Step 11: Patient Collections and Follow-Up

This step focuses on collecting the outstanding balance directly from the patient.

  • What it involves: A systematic process of sending statements, making follow-up calls, and offering convenient payment options like online portals or payment plans.
  • Why it's critical: With high-deductible health plans becoming more common, the patient portion of the bill is a significant part of a practice's overall revenue. A professional and organized collections process is essential.

Step 12: Reporting and Analysis

The final step is the ongoing analysis of billing data. By tracking key metrics, a practice can monitor the performance of its revenue cycle and find opportunities to improve.

  • What it involves: Regularly generating reports on KPIs like the clean claim rate, average days in A/R, denial rate by payer, and net collection rate.
  • Why it's critical: This step provides the feedback loop for the entire process. The insights from these reports can be used to improve every other step, from front-desk training to coding accuracy.

Which Process is Best in Medical Billing?

There isn't a universally "best" medical billing process, as the right model depends on a practice's specific situation, including its size, specialty, and available resources. The most common approaches are:

  • In-House Billing: The practice employs and manages its own team of billers and coders. This gives the practice complete control but also carries the full overhead cost of salaries, benefits, and training.
  • Outsourced Billing: The practice partners with a specialized medical billing company. This model often provides access to expert-level knowledge and can reduce administrative burdens. 
  • Hybrid Model: The practice handles certain tasks internally (like patient registration and charge entry) while outsourcing more specialized functions (like coding and denial management).

Technology's Role in the Modern Medical Billing Process

Technology is critical for an efficient billing workflow. Essential platforms include:

  • Electronic Health Records (EHR): The digital chart where all clinical documentation originates.
  • Practice Management Software (PMS): The administrative system for scheduling, billing, and reporting.
  • Clearinghouses: Electronic intermediaries that securely transmit claims to payers.
  • Automation Tools: Newer software can automate repetitive tasks like eligibility checks and claim status inquiries.

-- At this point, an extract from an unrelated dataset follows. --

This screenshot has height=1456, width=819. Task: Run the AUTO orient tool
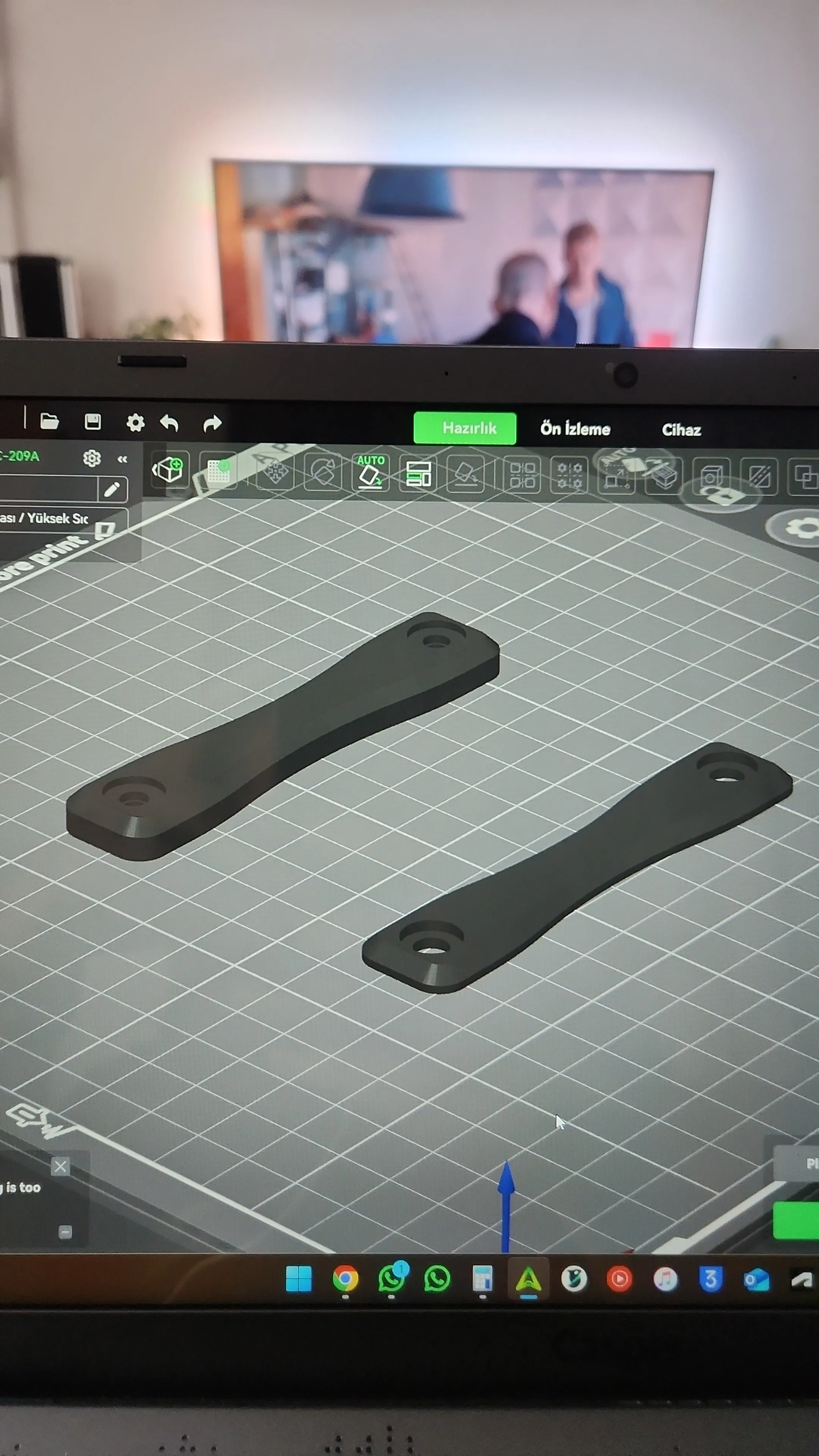[370, 472]
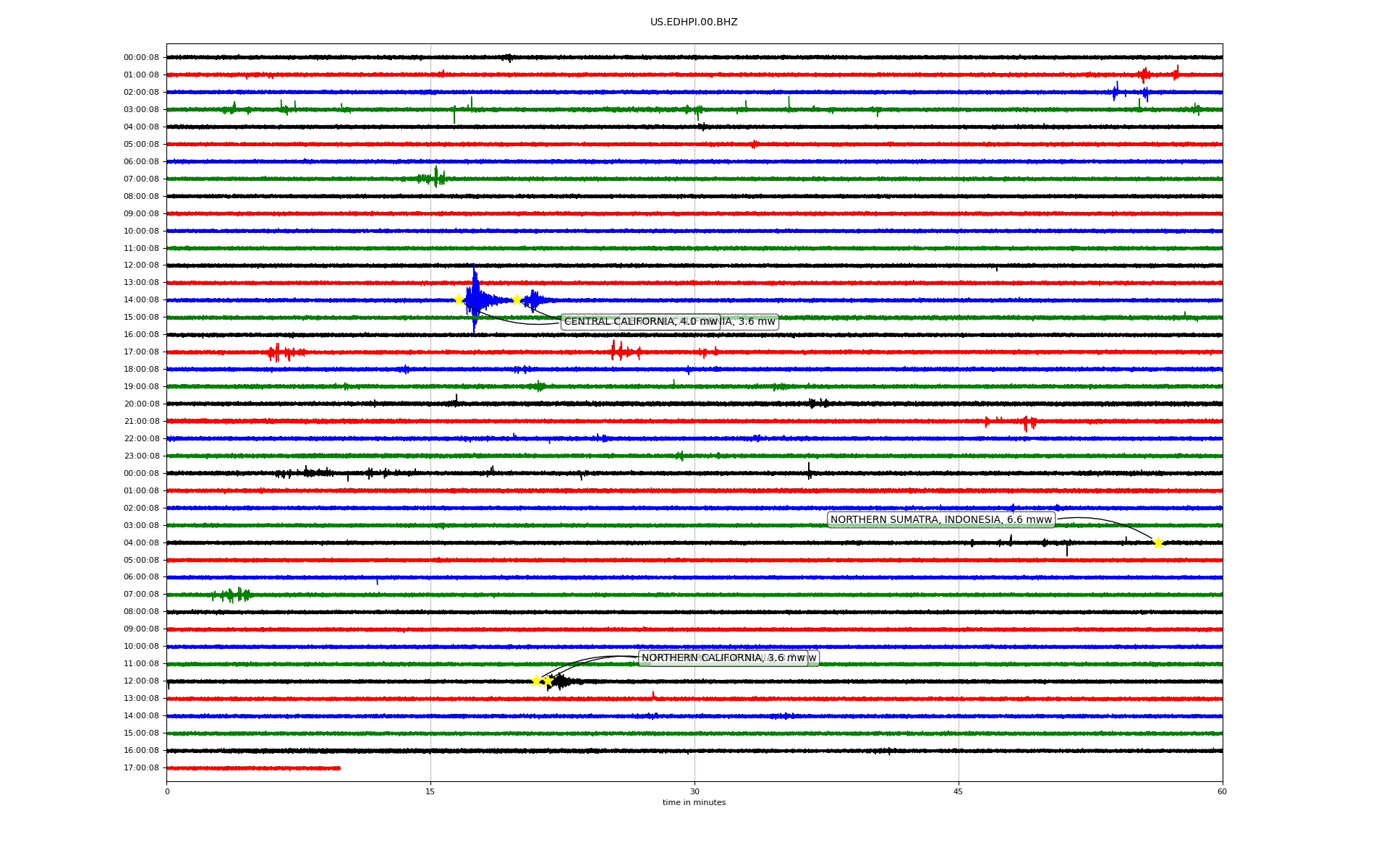Click the 03:00:08 label at top of y-axis

click(141, 110)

Common Challenges and How to Address Them

Every practice encounters billing challenges. The most frequent include:

  • Complex and Changing Payer Rules: Insurance companies frequently update their policies.
    • 'Solution: Continuous staff training and using billing software that is regularly updated with current payer rules.
  • Claim Denials: Denials due to simple errors can disrupt cash flow.
    • Solution: Implement a robust claim scrubbing process and a dedicated denial management workflow.
  • Keeping Up with Regulations: Federal and state healthcare regulations are constantly evolving.
    • Solution: Partner with knowledgeable experts and review other helpful resources.

Frequently Asked Questions (FAQ) about the Medical Billing Process

Conclusion: A Systematic Approach to Billing for a Healthy Practice

The medical billing process is a critical business function that directly determines the financial viability of a healthcare practice. By applying a systematic approach to each of the 12 core medical billing process steps, providers can create a more stable and predictable revenue cycle. From the front desk to the back office, focusing on accuracy and efficiency at each stage will reduce errors, improve cash flow, and lead to a better financial experience for patients.